(Excerpts from a dataset)

········

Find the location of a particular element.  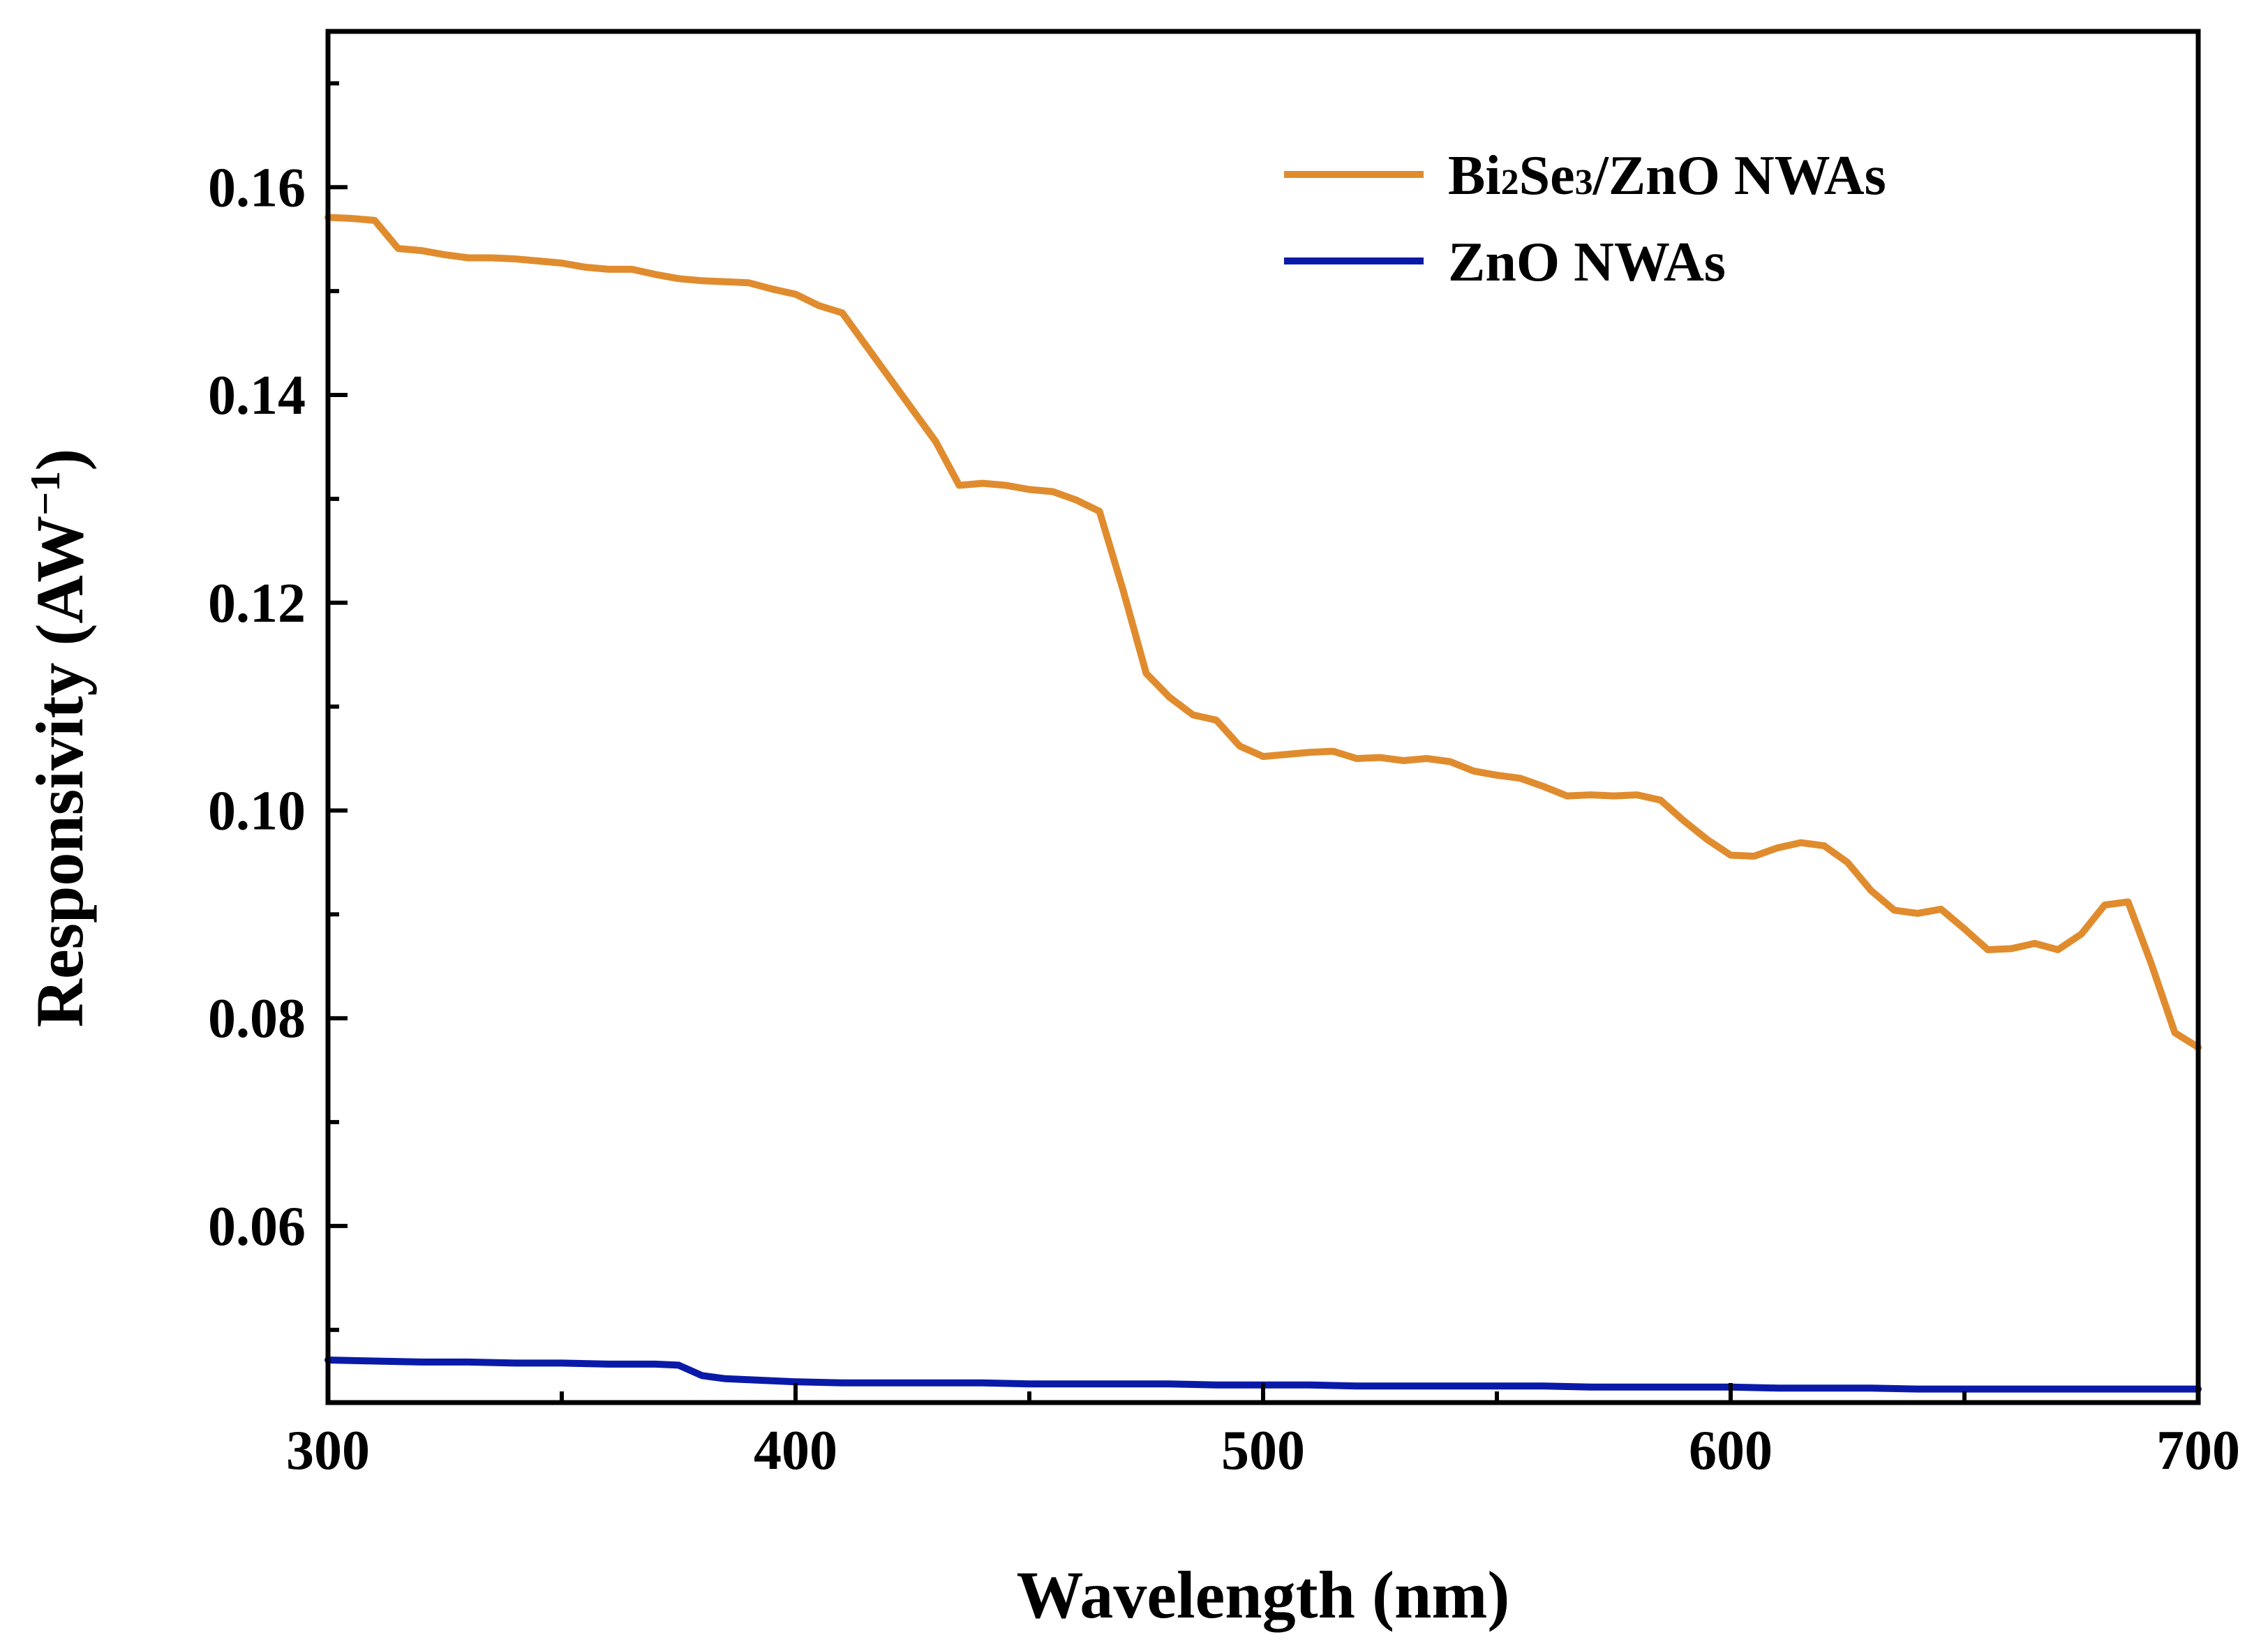

y-tick-label: 0.08 is located at coordinates (257, 1018).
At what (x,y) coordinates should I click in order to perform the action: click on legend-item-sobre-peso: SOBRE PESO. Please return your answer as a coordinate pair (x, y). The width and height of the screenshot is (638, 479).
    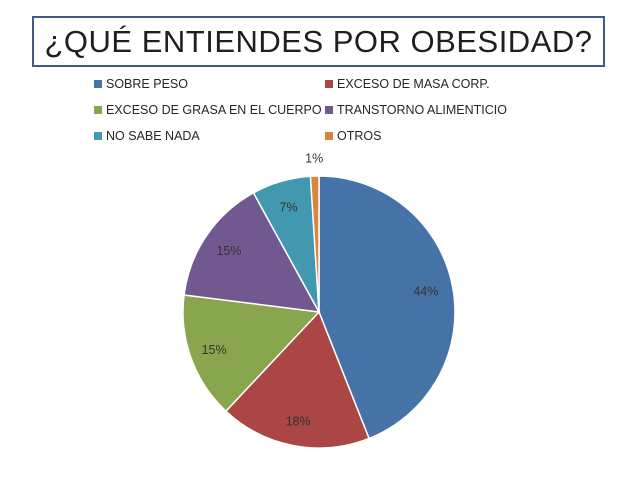
    Looking at the image, I should click on (141, 84).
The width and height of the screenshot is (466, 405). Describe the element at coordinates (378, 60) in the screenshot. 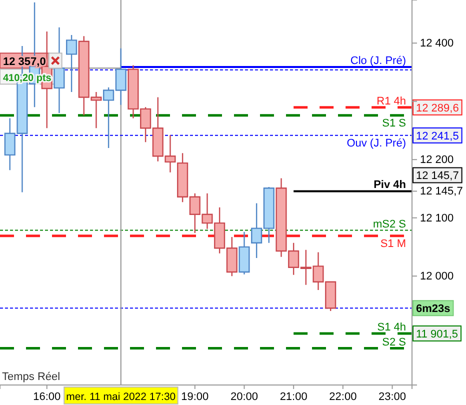

I see `ref-line-label: Clo (J. Pré)` at that location.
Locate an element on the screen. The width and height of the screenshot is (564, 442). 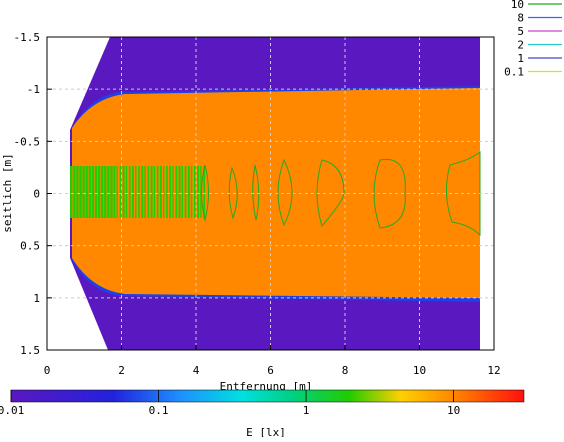
x-tick-label: 12 is located at coordinates (494, 370).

········

→ **Exercise directions**:
Copy the rows above, swapping every "screenshot" for "screen image" and changing nothing else. Leave out the pictures.

→ **Exercise solution**:
Find the location of a particular element.  

y-tick-label: 0.08 is located at coordinates (257, 1018).
At what (x,y) coordinates should I click in order to perform the action: click on legend-item-sobre-peso: SOBRE PESO. Please return your answer as a coordinate pair (x, y). The width and height of the screen image is (638, 479).
    Looking at the image, I should click on (141, 84).
The width and height of the screen image is (466, 405). Describe the element at coordinates (378, 60) in the screen image. 

I see `ref-line-label: Clo (J. Pré)` at that location.
Locate an element on the screen. The width and height of the screen image is (564, 442). 
x-tick-label: 12 is located at coordinates (494, 370).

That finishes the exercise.